### WORK TO BE COMPLETED
Exact reproduction required: the lines below from the line with "Instruction: Open Creative" to the line with "Image resolution: width=1062", both ends included, and no others.

-------

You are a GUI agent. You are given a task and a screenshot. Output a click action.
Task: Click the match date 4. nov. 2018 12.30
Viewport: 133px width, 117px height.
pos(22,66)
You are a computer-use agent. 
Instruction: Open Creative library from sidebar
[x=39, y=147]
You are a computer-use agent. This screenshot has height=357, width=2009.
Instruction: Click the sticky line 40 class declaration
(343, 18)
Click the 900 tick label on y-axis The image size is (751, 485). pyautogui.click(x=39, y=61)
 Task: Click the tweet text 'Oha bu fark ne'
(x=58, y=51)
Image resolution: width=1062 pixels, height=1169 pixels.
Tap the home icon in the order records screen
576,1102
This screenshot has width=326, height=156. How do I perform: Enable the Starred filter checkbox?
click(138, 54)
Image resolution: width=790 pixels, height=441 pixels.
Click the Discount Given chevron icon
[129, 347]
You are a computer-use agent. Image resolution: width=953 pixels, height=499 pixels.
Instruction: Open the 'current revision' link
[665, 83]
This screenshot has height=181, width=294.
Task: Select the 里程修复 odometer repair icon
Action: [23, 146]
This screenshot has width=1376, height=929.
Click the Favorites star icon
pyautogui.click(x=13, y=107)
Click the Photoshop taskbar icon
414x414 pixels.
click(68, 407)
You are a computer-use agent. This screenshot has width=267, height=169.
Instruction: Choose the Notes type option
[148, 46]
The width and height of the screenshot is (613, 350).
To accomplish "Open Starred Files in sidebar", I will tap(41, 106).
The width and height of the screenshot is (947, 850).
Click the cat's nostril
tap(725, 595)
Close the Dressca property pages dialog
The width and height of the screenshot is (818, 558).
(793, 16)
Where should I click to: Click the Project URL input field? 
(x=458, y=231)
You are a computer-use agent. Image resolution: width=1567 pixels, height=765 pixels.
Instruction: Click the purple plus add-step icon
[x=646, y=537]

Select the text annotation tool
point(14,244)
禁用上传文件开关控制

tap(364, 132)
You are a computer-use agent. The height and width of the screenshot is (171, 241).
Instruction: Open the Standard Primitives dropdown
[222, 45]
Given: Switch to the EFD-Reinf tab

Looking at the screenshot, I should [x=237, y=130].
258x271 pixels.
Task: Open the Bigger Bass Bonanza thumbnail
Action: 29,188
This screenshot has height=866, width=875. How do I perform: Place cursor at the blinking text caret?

-------

### PROBLEM SOLUTION
Instruction: Open Creative library from sidebar
[x=39, y=147]
You are a computer-use agent. This screenshot has height=357, width=2009.
Instruction: Click the sticky line 40 class declaration
(343, 18)
Click the 900 tick label on y-axis The image size is (751, 485). pyautogui.click(x=39, y=61)
 Task: Click the tweet text 'Oha bu fark ne'
(x=58, y=51)
Image resolution: width=1062 pixels, height=1169 pixels.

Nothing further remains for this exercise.